Linguini with Crab

INGREDIENTS

  • 8 ounces linguini

  • ¼ – ½ cup pasta water reserved

  • 1 tablespoon olive oil

  • 3 tablespoons salted butter

  • 1 tablespoon garlic, minced

  • ¾ cup shallots, diced

  • ¼ cup dry white wine

  • picked crab meat from one large Dungeness Crab

  • 2 tablespoons lemon juice, fresh squeezed, plus lemon wedges for serving

  • ¼ cup Italian parsley, chopped fresh, plus extra as garnish

  • ½ teaspoon salt

  • ¼ teaspoon black pepper

  • ¼ teaspoon red pepper flakes

  • ¼ cup panko breadcrumbs

  • 1 tablespoon parmesan cheese, grated

  • ¼ teaspoon paprika

  • ¼ teaspoon garlic powder

INSTRUCTIONS

  1. In a non-stick skillet add one tablespoon of butter over medium high heat.
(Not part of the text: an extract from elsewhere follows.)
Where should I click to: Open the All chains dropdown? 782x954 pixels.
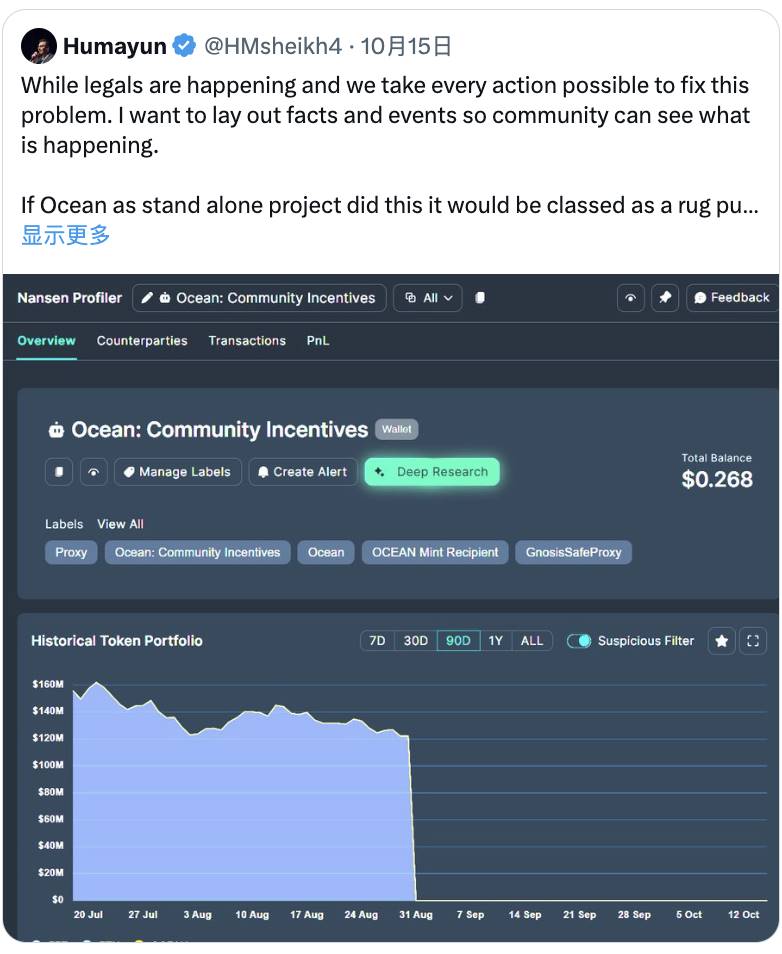click(428, 298)
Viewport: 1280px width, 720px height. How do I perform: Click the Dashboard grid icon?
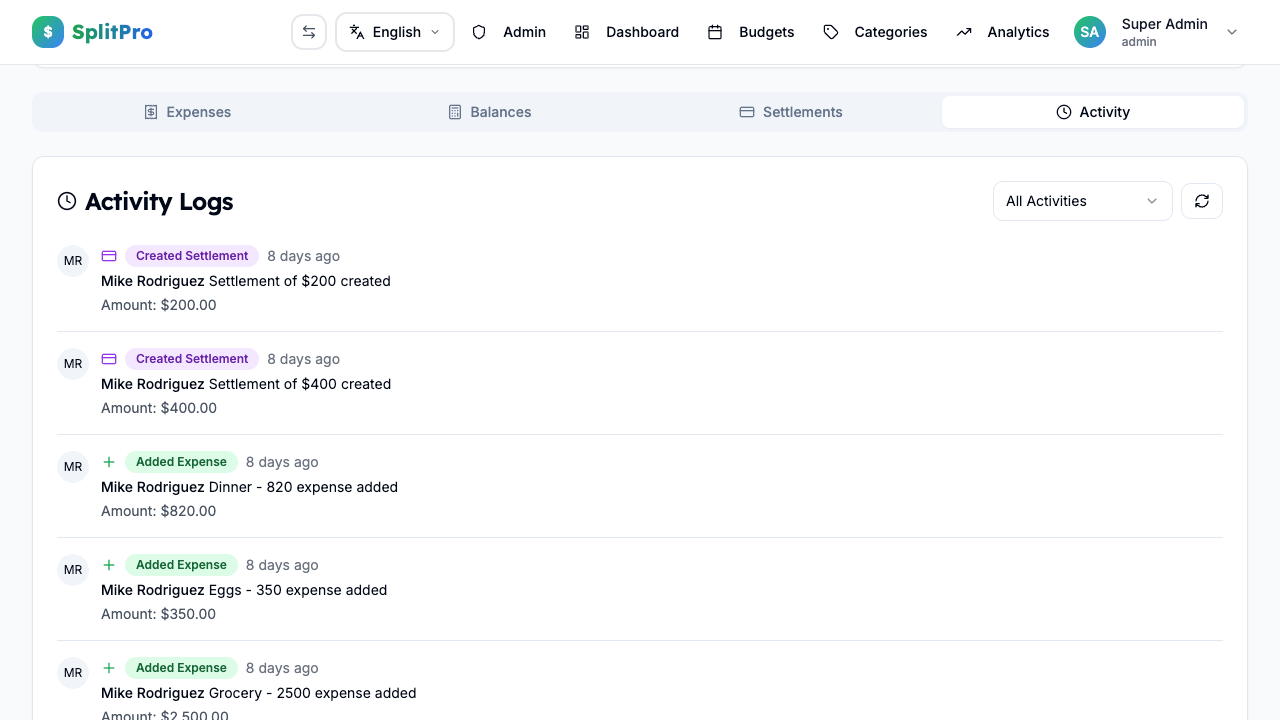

Add the panko breadcrumbs to the pan followed by the grated parmesan cheese, garlic powder, and paprika. Stir frequently. Toast until the breadcrumbs are golden brown. Remove from the heat and set aside.

  2. Boil a pot of water and season the water with salt. Cook the pasta according to the package. Al dente is best as the pasta will continue to cook in the sauce. Reserve ¼-½ cup pasta water before draining. Drizzle the pasta with olive oil and set it aside.

  3. In a 3.5-quart saucepan pan over medium heat add 2 tablespoons of butter, minced garlic, and diced shallots. Once the shallots and garlic are fragrant and translucent, deglaze the pan with the white wine. Simmer for 2 minutes.

  4. Reduce the heat to medium-low and add 8 ounces of the crab meat. Sauté for 1-2 minutes. Add the fresh squeezed lemon juice, fresh chopped parsley, salt, pepper, and red pepper flakes. Gently toss everything together.

  5. Add the cooked linguini into the pan with the sauce and crab meat. Gently toss everything together. Add about ¼ -½ cup of pasta water. Saute until well combined.

  6. Top the dish with tossed panko breadcrumbs and extra chopped parsley. Serve with lemon wedges.